Gut um ein Drittel ist die Bilanz für Eheschließungen in der Einheitsgemeinde Klötze angestiegen. Waren es im Jahre 2013 noch 42 Trauungen, so gaben sich 2014 insgesamt 62 Paare da Ja-Wort. Und auch die Geburten erhöhten sich deutlich von 75 auf 98.

Klötze l Die beiden Standesbeamtinnen der Einheitsgemeinde Klötze haben gut lachen. Die Statistik der Eheschließungen für das vergangene Jahr weist ein dickes Plus auf: 62 Paare ließen sich in den Standesämtern Klötze und Kunrau trauen. In 2013 waren es hingegen nur 42. Besonders im Schloss Kunrau geben sich Heiratswillige gern das Ja-Wort. Dort schlossen 39 Paare den Bund fürs gemeinsame Leben.

Einen Lebensbund über die Grenzen hinweg gingen drei Paare ein; dabei gaben zwei Ehepartner aus der Ukraine und eine Braut aus Thailand das bedeutsame Versprechen. Und auch das ist im Klötzer Standesamt möglich: Gleich sechs Paare taten ihre erste Schritte auf dem Weg zur amtlich geschlossenen Zweisamkeit mit einer Beratung bei Bettina Schulze und Petra Müller im Klötzer Rathaus. Und die halfen gern mit Auskünften weiter.

Zwar nahmen die Geburten im vergangenen Jahr innerhalb der Einheitsgemeinde nicht wie bei den Hochzeiten um ein Drittel zu, doch die 98 neuen Erdenbürger bedeuten im Vergleich zu 42 Neugeborenen in 2013 ein deutliches Plus. Nach der Stadt Klötze mit 35 Geburten in 2014 folgen die Orte Jahrstedt (9), Kusey und Steimke (8) sowie Wenze (9).

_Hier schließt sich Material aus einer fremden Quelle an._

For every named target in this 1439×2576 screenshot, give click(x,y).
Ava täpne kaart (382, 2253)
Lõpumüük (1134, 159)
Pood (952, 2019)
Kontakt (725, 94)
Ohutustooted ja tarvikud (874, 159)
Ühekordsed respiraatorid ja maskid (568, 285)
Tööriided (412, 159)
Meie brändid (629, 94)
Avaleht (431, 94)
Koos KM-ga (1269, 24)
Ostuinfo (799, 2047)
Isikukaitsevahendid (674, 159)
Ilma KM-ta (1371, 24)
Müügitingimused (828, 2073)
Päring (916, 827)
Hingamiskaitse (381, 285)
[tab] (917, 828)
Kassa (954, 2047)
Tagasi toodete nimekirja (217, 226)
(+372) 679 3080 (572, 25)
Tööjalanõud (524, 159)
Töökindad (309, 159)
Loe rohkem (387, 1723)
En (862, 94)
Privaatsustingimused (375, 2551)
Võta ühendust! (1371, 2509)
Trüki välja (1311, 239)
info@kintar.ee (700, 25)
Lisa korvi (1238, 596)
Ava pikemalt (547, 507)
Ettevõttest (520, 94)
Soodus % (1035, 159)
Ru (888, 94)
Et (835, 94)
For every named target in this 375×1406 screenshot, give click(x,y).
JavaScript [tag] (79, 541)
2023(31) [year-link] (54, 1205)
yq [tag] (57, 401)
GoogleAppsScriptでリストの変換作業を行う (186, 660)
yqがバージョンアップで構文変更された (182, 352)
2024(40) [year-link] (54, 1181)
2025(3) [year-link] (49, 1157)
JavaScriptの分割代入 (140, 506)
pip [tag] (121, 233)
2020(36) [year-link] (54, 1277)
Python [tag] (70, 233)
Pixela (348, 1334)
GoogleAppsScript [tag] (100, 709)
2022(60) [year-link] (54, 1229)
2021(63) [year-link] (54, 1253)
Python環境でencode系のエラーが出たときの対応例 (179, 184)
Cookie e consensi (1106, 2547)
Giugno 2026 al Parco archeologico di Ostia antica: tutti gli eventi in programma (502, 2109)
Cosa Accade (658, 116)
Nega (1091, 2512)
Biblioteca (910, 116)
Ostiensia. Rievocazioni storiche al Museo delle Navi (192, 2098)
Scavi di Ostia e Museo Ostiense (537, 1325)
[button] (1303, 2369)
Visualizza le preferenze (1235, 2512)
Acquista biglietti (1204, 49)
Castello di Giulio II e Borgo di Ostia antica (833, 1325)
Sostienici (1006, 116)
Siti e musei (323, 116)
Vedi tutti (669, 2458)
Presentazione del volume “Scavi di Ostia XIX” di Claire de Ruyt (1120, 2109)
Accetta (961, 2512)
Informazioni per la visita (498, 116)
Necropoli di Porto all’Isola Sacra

Unter den Vornamen der jüngsten Familienangehörigen gibt es keinen absoluten Trendsetter. Hier herrscht eine große Bandbreite. Bei den Mädchen lagen die Vornamen Pia und Hannah mit jeweils zwei Nennungen vorn. Paul nannten drei Eltern ihren jüngsten Spross, gefolgt von Max, Leon, Jonah, Lennart, Luca, Oskar, Ole und Anton, die jeweils für zwei Jungen ausgesucht wurden.